Determinants of Physical Health Outcomes in Individuals With Schizophrenia, Schizoaffective Disorder, and Bipolar Affective Disorder

  • Ella Rubinsztein,
  • Kimberley Kendall

DOI
https://doi.org/10.1192/bjo.2024.236
Journal volume & issue
Vol. 10
pp. S76 – S76

Abstract

Read online

Aims Individuals with schizophrenia, schizoaffective disorder, and bipolar affective disorder have higher rates of cardiometabolic disease and have a reduced life expectancy compared with healthy controls. These mental health conditions are highly heritable and neurodevelopmental copy number variants (CNVs) are known to increase the risk of these disorders. Neurodevelopmental CNVs have also been associated with a range of cardiometabolic disorders. The aim of this research was to examine the relationship between neurodevelopmental CNVs and cardiometabolic disease in individuals with schizophrenia, schizoaffective disorder, and bipolar disorder. Methods Using data from the UK Biobank, a group of individuals with schizophrenia, schizoaffective disorder and bipolar affective disorder was defined (n = 2,611) based on first-occurrence data. CNVs had previously been called using PennCNV and a set of 53 neurodevelopmental loci annotated.
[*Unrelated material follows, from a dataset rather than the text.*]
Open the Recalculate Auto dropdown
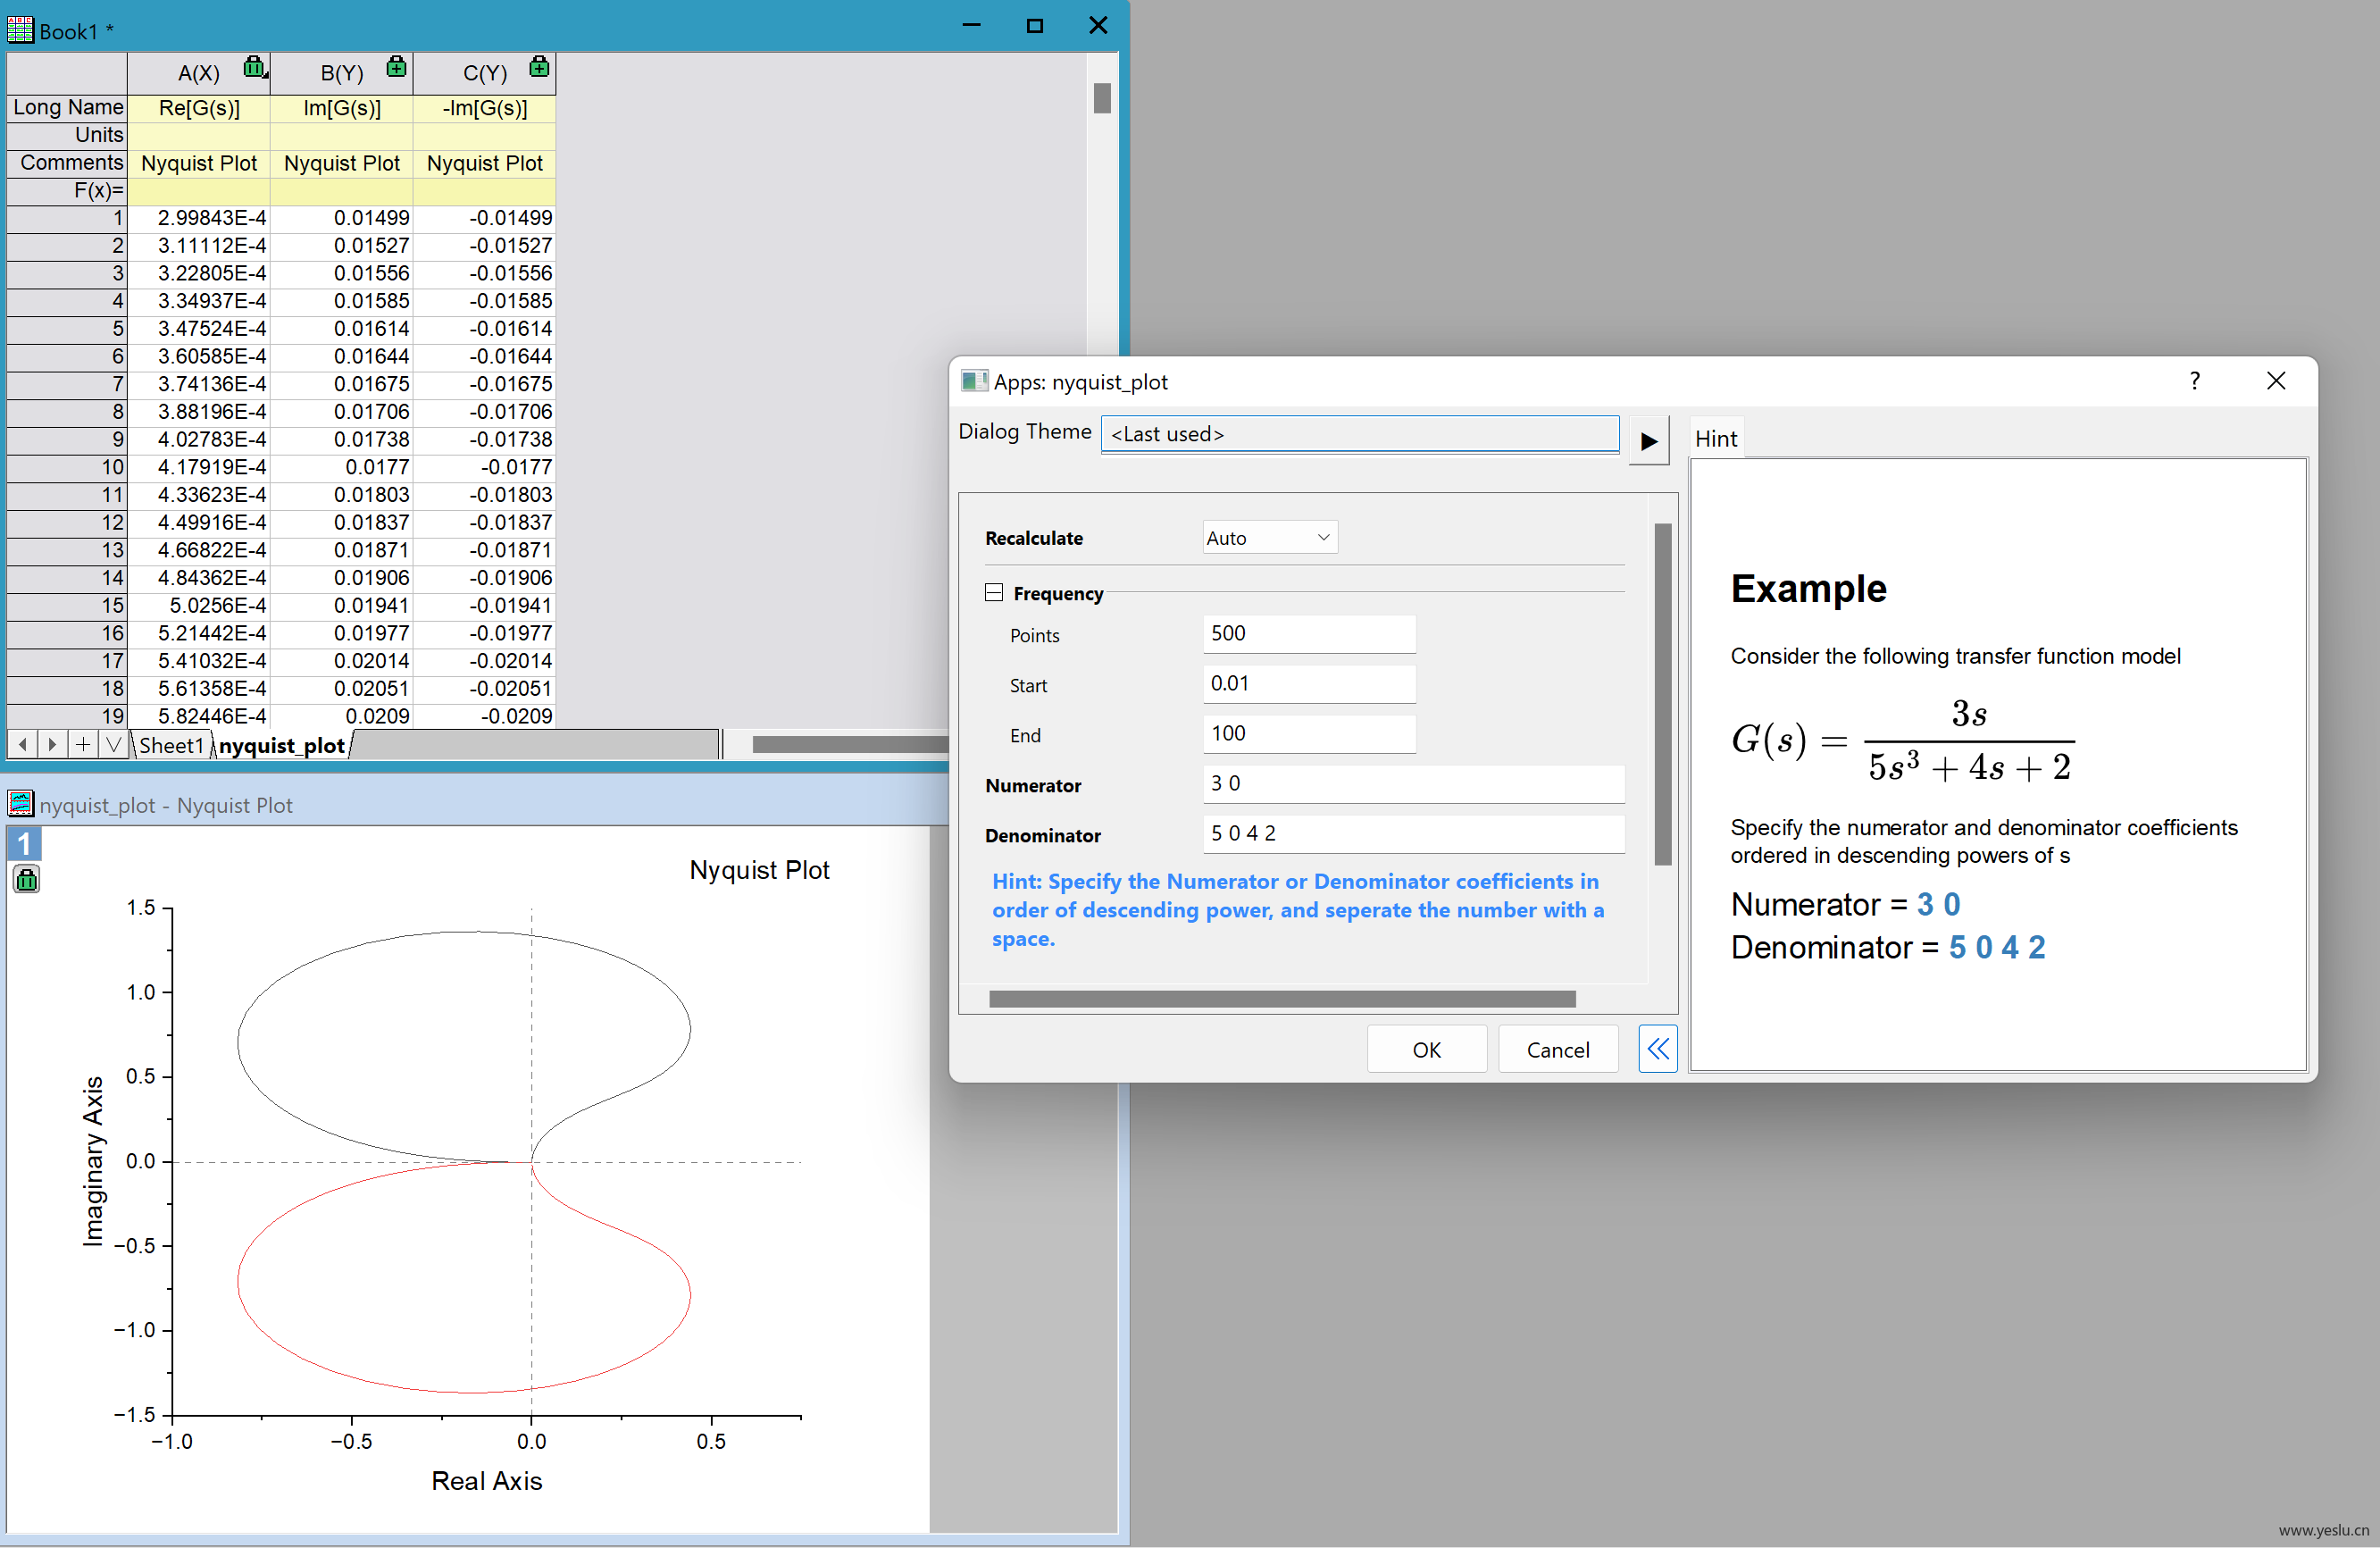Screen dimensions: 2380x1548 point(1269,538)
I carried out association analyses between neurodevelopmental CNVs and cardiometabolic disease phenotypes using logistic regression with age and sex as covariates. Results There was a higher frequency of ischaemic heart disease, hypertension, obesity, and type 2 diabetes mellitus in individuals with schizophrenia, schizoaffective disorder and bipolar disorder than in controls. 2.1% of individuals with these mental health conditions carried a neurodevelopmental CNV. Carrying a neurodevelopmental CNV was significantly associated with type 2 diabetes mellitus (OR = 1.94, 95% CI 1.09–3.57, p = 0.025). However, this result did not survive Bonferroni correction for four tests (p value threshold 0.0125). I did not find any mediators of the neurodevelopmental CNV – type 2 diabetes mellitus association (of obesity, hypertension, cognition, smoking and socioeconomic status). Conclusion The relationship between neurodevelopmental CNVs and type 2 diabetes mellitus should be examined in independent samples.